Warsawa (ANTARA News) - Polandia pada Jumat menjadi anggota Uni Eropa (UE) berikut yang menentang rencana kelompok negara Eropa itu mewajibkan jatah terhadap kedua puluh delapan anggotanya menyangkut kedatangan pencari suaka.

Perdana Menteri Polandia Ewa Kopacz mengatakan, kendati menentang jatah wajib usulan Brussel, Warsawa masih terbuka menerima pengungsi dan pendatang secara sukarela.

"Maksud kami adalah bukannya kami tidak menerima pendatang melainkan bahwa kami ingin membuat tawaran yang meyakinkan dan demikian juga seperti mitra-mitra Eropa kami, saya memilih keputusan sukarela terkait masalah ini," kata Kopacz di Warsawa.

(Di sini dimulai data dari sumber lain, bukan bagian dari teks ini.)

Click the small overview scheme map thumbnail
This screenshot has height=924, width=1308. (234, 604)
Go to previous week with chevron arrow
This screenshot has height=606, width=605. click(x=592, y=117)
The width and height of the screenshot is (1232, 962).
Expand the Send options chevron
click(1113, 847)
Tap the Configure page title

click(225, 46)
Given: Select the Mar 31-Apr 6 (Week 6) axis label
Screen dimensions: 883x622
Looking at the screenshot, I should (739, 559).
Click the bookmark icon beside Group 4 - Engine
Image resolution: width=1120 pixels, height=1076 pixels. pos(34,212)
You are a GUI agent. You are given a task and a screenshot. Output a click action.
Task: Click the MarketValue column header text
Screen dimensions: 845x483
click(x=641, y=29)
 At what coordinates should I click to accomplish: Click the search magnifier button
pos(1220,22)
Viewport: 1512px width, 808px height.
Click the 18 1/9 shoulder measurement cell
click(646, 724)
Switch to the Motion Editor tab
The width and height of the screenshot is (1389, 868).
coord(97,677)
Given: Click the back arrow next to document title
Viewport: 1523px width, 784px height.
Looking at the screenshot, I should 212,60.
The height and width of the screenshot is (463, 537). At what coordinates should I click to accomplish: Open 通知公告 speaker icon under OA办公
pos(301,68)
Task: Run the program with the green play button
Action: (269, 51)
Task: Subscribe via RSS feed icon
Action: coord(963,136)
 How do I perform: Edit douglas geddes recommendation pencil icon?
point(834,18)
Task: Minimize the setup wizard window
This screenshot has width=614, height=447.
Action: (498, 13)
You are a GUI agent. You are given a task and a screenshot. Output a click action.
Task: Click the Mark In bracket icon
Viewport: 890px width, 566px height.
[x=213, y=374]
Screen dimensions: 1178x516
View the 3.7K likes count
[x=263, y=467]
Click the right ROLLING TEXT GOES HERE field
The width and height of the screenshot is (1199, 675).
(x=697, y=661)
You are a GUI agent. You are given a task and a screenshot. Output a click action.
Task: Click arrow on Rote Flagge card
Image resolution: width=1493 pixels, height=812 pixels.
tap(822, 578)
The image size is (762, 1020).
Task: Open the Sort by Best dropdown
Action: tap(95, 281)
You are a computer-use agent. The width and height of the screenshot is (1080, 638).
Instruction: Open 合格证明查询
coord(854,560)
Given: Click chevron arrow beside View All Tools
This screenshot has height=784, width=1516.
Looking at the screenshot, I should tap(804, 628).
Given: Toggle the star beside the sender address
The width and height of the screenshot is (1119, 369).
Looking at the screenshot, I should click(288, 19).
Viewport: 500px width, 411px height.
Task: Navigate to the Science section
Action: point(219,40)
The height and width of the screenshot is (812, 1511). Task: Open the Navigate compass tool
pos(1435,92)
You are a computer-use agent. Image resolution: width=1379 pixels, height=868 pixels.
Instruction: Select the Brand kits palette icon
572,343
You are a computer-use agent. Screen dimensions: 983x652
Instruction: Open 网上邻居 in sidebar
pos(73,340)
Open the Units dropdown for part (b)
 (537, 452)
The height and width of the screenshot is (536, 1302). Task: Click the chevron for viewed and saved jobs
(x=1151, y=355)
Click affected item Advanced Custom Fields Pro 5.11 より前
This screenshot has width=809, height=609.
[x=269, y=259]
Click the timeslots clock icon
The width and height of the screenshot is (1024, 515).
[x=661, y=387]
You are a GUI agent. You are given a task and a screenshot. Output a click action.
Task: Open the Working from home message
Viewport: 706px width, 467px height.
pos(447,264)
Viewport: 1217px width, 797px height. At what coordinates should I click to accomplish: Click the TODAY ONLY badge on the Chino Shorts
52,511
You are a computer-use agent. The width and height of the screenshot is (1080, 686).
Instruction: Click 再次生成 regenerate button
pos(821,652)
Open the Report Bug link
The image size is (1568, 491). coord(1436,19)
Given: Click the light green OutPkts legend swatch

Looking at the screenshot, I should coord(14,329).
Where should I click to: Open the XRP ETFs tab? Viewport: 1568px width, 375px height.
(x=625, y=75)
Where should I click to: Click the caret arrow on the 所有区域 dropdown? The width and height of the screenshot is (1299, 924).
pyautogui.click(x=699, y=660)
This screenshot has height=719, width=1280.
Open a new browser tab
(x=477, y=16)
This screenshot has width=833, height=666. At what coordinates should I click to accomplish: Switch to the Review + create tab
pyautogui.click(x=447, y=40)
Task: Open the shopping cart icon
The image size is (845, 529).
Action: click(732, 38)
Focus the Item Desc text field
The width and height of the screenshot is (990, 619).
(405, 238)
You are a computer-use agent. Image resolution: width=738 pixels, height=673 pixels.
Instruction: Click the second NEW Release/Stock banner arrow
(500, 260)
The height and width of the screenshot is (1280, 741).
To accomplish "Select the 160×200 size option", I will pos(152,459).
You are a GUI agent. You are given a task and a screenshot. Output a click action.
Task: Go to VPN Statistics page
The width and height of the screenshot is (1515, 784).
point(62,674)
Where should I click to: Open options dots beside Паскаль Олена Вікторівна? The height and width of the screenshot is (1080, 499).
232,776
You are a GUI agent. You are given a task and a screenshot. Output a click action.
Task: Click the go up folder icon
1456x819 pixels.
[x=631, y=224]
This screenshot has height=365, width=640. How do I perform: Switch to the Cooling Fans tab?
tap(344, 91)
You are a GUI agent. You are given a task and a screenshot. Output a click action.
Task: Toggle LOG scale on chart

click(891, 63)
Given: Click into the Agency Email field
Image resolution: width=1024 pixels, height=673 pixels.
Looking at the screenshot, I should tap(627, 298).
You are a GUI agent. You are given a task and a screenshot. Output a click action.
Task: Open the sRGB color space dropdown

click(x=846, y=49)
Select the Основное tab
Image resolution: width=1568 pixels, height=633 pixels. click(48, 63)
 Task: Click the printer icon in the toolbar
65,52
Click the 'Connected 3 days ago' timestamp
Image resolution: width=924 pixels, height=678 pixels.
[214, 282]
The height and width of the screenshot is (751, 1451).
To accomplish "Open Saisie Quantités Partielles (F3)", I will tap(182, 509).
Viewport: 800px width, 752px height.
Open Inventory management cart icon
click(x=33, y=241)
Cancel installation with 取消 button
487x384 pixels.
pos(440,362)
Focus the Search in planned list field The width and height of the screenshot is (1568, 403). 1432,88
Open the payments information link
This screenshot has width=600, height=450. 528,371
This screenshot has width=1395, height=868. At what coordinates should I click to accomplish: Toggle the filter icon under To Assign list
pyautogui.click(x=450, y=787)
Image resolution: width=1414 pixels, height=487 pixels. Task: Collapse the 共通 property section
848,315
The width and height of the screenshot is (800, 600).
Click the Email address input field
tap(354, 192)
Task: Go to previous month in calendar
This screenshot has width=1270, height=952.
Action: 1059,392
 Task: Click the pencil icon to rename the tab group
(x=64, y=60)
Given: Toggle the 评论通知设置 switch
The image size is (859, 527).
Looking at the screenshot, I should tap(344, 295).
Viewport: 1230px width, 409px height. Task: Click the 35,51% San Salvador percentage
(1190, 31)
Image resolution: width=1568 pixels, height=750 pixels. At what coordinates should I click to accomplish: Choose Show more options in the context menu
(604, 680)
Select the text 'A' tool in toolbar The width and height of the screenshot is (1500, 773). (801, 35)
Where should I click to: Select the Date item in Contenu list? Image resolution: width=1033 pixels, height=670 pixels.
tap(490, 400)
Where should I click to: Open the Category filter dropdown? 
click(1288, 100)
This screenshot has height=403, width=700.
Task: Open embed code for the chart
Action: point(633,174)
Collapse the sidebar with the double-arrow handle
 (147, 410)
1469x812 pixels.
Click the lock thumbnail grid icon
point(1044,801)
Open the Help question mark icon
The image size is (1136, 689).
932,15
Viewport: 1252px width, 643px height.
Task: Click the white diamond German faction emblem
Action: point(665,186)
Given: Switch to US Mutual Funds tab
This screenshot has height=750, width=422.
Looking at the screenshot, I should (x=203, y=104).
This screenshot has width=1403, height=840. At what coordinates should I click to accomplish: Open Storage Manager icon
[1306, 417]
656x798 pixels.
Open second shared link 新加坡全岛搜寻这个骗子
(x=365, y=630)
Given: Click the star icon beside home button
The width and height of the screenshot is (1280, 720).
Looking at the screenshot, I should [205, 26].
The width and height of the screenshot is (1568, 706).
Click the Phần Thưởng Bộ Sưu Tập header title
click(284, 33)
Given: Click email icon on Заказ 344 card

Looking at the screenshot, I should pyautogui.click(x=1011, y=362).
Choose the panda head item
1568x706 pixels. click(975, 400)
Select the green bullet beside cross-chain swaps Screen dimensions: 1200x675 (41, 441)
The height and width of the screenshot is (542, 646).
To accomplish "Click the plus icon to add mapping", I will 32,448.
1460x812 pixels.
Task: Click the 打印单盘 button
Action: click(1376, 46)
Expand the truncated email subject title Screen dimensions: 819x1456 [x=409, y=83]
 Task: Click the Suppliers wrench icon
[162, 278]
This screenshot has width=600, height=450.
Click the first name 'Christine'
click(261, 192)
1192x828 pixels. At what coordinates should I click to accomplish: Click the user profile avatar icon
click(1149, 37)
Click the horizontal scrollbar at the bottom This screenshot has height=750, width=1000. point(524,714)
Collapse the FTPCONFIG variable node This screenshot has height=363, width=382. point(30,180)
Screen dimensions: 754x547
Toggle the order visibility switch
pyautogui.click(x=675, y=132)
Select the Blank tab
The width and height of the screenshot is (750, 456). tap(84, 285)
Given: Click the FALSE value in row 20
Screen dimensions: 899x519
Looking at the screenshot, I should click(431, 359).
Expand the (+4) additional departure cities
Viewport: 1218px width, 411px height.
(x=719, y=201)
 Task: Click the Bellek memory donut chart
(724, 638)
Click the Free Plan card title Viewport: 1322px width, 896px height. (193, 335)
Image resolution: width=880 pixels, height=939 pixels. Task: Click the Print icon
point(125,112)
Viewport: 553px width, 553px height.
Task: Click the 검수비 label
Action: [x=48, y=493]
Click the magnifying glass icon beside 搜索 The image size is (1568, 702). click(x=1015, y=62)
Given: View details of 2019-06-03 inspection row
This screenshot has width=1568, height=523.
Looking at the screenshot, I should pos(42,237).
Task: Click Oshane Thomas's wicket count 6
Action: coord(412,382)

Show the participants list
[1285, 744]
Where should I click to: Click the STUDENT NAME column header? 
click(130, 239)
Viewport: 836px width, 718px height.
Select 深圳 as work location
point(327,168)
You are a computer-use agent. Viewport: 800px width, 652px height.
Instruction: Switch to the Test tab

Republik Ceko, Estonia, Hungaria, Latvia, Lithuania dan Slowakia juga menentang kuota wajib, yang mengundang perdebatan itu, seperti yang diajukan EU pada Rabu.

Namun, negara-negara tersebut mengatakan bahwa mereka terbuka menerima pengungsi-pengungsi secara sukarela.

Jatah mengikat yang diajukan Brussel akan mewajibkan negara-negara untuk menerima pengungsi berdasarkan permintaan Komisi Tinggi Perserikatan Bangsa-Bangsa urusan Pengungsi.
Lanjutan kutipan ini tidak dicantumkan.